*Task to complete*.
Repeat the items below verbatim, from the line with "You are a computer-use agent. Viewport: 500px" to the line with "click(x=772, y=241)".

*Dataset rows*.

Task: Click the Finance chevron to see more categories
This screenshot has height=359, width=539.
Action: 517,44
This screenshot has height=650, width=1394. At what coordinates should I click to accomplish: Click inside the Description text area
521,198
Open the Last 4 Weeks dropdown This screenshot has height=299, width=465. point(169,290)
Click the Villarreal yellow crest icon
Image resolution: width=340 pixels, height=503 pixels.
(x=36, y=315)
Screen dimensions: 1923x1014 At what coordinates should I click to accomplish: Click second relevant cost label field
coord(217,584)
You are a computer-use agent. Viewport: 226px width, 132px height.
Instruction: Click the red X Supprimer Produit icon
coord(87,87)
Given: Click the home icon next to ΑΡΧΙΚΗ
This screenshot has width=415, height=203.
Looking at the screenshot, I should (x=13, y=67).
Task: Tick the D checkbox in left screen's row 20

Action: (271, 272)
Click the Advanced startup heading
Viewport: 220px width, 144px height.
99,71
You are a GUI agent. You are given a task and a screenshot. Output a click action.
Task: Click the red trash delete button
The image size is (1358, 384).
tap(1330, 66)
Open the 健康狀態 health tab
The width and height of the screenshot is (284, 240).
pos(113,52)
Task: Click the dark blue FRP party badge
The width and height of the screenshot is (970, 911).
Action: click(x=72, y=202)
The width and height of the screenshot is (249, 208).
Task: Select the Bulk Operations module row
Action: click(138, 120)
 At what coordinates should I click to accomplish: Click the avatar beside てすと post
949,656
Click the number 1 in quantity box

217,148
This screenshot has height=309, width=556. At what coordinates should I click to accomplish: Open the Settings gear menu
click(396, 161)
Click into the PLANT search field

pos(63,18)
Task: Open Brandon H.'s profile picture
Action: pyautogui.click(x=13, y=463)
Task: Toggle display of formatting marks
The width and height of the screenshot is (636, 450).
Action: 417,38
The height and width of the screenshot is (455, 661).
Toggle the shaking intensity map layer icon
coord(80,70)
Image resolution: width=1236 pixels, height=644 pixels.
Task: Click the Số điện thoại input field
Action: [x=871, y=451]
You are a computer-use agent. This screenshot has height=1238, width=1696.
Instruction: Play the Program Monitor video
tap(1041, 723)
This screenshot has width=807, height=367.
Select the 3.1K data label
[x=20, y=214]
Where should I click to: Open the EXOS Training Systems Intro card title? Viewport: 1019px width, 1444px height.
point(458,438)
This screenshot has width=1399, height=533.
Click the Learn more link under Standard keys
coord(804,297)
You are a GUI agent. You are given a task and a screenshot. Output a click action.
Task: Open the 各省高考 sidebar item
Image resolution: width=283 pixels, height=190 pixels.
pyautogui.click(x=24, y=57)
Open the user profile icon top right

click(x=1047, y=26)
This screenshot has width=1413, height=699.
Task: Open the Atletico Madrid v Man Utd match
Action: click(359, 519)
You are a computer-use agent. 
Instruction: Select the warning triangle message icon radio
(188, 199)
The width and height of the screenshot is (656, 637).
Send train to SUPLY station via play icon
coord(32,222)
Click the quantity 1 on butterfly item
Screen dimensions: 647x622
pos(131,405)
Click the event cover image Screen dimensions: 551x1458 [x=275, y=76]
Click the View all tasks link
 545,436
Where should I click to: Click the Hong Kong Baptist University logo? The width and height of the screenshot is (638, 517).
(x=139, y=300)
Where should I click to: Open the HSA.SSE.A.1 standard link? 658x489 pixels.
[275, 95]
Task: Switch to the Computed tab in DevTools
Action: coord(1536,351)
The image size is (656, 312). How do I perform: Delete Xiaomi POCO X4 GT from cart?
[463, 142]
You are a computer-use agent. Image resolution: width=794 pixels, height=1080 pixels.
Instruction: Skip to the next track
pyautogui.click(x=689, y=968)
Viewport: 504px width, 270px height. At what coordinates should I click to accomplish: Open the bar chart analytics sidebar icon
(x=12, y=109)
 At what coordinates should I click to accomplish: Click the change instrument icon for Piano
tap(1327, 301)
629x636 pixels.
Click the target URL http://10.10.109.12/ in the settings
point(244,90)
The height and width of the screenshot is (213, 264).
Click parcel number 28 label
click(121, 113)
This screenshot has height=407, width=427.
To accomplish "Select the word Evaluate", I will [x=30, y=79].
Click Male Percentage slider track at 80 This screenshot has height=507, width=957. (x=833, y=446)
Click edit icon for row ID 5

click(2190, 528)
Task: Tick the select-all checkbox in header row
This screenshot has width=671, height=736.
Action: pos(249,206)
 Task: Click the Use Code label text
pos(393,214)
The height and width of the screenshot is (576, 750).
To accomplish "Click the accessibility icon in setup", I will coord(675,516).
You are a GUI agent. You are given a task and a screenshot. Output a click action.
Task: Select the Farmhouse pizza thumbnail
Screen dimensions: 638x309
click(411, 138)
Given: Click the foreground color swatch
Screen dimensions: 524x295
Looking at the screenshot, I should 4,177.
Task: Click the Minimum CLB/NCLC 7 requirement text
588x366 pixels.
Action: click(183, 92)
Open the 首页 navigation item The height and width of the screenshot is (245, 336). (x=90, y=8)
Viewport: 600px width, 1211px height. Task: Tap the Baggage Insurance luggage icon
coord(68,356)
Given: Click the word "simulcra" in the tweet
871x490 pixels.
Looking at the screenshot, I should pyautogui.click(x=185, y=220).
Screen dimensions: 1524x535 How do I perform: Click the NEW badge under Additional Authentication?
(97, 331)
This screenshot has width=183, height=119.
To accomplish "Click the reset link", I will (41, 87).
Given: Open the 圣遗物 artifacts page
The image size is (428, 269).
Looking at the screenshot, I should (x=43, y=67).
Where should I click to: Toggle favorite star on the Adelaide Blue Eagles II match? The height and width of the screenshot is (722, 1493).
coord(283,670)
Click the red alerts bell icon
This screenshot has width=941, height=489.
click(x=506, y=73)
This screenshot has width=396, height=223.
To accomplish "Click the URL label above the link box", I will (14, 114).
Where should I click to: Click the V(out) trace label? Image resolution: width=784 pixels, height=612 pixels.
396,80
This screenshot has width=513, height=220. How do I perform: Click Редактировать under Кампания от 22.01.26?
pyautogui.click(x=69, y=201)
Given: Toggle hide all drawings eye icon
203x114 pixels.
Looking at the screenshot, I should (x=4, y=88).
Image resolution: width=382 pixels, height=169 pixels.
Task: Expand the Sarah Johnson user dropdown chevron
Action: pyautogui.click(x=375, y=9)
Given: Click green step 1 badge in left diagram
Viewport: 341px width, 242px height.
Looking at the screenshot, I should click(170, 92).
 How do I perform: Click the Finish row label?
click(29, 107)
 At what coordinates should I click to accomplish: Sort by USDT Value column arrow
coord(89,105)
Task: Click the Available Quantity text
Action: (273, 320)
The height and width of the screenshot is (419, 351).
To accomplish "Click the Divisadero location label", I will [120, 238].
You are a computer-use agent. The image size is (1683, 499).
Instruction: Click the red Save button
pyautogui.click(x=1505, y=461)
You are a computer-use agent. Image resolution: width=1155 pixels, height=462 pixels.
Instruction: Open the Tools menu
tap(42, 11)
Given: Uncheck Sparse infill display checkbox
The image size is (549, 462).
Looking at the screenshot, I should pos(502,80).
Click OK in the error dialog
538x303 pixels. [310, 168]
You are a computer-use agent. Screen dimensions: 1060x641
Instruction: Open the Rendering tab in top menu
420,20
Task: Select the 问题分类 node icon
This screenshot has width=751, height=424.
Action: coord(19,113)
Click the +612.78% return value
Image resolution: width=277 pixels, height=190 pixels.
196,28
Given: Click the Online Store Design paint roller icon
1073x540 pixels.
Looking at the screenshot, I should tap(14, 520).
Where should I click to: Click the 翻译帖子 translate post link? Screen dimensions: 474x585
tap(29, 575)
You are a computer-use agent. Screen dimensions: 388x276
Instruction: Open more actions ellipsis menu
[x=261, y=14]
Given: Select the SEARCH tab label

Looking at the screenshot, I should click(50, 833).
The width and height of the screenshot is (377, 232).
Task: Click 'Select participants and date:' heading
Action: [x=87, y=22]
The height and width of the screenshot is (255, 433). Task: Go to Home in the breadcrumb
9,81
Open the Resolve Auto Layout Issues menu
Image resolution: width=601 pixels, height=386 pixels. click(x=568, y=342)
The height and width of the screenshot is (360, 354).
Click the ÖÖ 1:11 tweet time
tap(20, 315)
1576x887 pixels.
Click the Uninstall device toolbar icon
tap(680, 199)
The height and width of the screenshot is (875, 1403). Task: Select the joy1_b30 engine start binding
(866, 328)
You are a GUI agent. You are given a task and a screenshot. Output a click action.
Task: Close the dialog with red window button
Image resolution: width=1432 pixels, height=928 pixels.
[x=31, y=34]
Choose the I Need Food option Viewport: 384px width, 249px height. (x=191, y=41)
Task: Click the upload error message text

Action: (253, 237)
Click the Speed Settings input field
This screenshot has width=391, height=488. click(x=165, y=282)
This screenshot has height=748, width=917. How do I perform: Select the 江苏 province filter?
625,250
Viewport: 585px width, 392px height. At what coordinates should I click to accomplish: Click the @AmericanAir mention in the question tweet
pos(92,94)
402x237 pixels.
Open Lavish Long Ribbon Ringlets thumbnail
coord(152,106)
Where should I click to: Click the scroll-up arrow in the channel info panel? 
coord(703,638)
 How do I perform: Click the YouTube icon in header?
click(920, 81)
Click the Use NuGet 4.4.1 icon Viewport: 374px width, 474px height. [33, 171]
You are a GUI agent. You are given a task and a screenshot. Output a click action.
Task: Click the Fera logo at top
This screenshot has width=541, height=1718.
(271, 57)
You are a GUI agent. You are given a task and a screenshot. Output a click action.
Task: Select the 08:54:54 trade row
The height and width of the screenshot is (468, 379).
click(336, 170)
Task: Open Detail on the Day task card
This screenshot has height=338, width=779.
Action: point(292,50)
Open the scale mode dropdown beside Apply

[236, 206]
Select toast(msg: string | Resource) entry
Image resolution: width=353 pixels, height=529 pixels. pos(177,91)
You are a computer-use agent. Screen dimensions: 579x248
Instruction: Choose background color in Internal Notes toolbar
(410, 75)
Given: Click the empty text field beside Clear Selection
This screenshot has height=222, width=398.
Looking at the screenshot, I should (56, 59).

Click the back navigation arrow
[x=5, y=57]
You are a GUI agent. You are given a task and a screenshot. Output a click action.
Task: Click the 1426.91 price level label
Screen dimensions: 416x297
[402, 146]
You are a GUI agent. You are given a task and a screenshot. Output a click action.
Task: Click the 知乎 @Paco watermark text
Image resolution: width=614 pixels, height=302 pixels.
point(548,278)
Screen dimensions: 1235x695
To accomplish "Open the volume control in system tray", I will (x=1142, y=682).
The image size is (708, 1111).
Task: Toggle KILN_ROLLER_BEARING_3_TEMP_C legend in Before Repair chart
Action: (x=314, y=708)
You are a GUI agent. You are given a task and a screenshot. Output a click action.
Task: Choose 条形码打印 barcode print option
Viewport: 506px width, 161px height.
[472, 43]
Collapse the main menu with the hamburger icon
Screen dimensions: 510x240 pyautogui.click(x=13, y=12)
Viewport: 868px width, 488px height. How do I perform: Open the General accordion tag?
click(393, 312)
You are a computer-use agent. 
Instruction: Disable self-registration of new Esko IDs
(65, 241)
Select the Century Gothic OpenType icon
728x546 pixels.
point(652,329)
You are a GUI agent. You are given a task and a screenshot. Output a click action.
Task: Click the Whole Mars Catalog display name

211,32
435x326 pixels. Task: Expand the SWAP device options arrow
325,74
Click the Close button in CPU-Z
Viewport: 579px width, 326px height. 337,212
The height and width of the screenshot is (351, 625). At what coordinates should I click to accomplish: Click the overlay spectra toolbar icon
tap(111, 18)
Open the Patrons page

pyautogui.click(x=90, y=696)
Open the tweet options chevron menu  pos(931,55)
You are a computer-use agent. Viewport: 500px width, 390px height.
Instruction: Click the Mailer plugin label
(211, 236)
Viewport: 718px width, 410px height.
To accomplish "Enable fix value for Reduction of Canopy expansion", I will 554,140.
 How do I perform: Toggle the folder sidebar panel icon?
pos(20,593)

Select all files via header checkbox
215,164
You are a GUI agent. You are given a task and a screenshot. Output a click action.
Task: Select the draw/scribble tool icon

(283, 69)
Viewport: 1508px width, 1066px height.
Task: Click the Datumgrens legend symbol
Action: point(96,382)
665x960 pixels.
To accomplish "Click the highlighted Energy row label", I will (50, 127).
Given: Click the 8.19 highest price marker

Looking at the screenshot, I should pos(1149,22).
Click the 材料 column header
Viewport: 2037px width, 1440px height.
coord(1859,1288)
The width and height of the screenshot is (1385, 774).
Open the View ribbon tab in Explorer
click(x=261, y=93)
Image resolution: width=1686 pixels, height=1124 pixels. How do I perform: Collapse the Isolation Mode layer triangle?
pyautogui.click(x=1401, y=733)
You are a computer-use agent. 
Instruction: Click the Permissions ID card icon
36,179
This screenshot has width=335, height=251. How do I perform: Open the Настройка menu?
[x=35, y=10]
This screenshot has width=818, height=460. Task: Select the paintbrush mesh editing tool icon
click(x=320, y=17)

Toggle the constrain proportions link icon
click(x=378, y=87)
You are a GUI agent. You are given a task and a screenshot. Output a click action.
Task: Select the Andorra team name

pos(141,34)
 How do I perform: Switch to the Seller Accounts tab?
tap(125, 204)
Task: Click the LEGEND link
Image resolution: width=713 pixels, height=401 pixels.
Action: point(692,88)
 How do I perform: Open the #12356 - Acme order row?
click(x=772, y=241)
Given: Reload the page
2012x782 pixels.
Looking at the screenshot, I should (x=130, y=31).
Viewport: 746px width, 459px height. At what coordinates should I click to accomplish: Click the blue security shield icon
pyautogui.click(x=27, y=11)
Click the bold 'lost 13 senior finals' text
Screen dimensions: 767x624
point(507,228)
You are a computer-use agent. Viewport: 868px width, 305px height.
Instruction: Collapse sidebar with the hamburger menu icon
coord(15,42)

*Solution for this exercise*.
You are a computer-use agent. Viewport: 500px width, 390px height.
Instruction: Click the Mailer plugin label
(211, 236)
Viewport: 718px width, 410px height.
To accomplish "Enable fix value for Reduction of Canopy expansion", I will 554,140.
 How do I perform: Toggle the folder sidebar panel icon?
pos(20,593)

Select all files via header checkbox
215,164
You are a GUI agent. You are given a task and a screenshot. Output a click action.
Task: Select the draw/scribble tool icon

(283, 69)
Viewport: 1508px width, 1066px height.
Task: Click the Datumgrens legend symbol
Action: point(96,382)
665x960 pixels.
To accomplish "Click the highlighted Energy row label", I will (50, 127).
Given: Click the 8.19 highest price marker

Looking at the screenshot, I should pos(1149,22).
Click the 材料 column header
Viewport: 2037px width, 1440px height.
coord(1859,1288)
The width and height of the screenshot is (1385, 774).
Open the View ribbon tab in Explorer
click(x=261, y=93)
Image resolution: width=1686 pixels, height=1124 pixels. How do I perform: Collapse the Isolation Mode layer triangle?
pyautogui.click(x=1401, y=733)
You are a computer-use agent. 
Instruction: Click the Permissions ID card icon
36,179
This screenshot has width=335, height=251. How do I perform: Open the Настройка menu?
[x=35, y=10]
This screenshot has width=818, height=460. Task: Select the paintbrush mesh editing tool icon
click(x=320, y=17)

Toggle the constrain proportions link icon
click(x=378, y=87)
You are a GUI agent. You are given a task and a screenshot. Output a click action.
Task: Select the Andorra team name

pos(141,34)
 How do I perform: Switch to the Seller Accounts tab?
tap(125, 204)
Task: Click the LEGEND link
Image resolution: width=713 pixels, height=401 pixels.
Action: point(692,88)
 How do I perform: Open the #12356 - Acme order row?
click(x=772, y=241)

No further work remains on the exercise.